-------- Stored data --------
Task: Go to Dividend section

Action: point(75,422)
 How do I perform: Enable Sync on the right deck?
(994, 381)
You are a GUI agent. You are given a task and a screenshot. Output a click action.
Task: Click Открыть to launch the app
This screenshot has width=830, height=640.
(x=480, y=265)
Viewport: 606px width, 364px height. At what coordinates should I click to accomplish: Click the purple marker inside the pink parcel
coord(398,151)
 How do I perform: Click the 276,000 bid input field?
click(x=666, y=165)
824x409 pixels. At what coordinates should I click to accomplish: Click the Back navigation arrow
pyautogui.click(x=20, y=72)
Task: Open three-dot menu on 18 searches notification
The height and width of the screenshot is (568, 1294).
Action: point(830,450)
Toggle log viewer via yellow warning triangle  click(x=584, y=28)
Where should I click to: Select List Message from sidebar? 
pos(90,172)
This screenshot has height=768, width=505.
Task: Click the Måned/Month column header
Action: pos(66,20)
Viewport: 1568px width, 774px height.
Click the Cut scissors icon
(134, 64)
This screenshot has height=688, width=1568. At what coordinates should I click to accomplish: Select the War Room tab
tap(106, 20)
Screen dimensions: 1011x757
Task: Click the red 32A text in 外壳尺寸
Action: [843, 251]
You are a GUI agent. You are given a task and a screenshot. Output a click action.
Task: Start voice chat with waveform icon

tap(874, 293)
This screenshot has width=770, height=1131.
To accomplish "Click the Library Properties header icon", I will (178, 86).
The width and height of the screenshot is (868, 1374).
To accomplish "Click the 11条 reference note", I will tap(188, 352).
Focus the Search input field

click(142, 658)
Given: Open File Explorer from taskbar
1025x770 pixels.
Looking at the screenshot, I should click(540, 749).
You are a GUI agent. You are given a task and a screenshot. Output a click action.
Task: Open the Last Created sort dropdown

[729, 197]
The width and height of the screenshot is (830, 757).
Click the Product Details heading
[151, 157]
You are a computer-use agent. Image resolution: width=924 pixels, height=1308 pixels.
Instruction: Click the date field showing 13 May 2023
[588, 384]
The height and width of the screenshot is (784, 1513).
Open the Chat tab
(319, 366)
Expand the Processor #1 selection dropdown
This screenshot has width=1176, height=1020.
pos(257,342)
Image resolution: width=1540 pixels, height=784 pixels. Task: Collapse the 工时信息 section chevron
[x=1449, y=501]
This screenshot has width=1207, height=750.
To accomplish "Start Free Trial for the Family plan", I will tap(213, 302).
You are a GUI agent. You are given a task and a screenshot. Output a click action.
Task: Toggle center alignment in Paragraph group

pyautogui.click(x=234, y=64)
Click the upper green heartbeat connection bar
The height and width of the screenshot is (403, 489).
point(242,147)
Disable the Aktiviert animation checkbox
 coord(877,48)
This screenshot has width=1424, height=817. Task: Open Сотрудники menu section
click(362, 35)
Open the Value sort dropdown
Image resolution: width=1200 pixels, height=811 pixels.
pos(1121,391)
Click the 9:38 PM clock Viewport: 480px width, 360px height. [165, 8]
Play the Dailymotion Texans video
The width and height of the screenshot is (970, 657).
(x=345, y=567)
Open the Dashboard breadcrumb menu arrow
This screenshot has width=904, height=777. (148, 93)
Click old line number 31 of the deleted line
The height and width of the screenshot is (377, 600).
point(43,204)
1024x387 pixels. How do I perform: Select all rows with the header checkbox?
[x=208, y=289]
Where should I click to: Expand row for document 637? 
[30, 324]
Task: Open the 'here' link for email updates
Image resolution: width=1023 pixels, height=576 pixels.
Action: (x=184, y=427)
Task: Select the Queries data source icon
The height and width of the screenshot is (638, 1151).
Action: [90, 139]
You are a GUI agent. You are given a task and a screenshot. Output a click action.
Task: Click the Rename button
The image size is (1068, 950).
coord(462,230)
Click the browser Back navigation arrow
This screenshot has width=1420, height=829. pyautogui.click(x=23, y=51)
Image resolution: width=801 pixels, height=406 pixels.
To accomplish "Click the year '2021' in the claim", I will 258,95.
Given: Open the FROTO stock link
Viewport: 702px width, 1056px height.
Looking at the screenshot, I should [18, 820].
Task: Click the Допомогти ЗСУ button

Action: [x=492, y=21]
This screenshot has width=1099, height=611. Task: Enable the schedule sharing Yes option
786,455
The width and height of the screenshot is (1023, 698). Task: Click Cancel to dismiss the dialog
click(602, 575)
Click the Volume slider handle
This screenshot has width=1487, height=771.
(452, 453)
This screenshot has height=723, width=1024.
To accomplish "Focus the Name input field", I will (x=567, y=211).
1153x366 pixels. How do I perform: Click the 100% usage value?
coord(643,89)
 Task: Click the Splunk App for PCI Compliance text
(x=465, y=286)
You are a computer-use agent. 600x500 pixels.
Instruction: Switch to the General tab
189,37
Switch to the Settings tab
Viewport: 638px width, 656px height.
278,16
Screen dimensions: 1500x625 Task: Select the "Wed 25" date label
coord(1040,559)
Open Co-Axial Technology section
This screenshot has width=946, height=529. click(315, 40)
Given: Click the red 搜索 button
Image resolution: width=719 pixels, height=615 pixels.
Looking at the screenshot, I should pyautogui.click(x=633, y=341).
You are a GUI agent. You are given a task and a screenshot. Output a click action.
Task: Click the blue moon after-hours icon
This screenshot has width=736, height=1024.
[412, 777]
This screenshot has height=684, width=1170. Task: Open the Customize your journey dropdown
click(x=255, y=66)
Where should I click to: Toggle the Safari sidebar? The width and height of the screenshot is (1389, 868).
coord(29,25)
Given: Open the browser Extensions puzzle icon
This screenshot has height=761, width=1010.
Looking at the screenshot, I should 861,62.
--------
## Task objective:
Return the number of lines in the data above that include the word "link", and nothing else.

## Response below:
2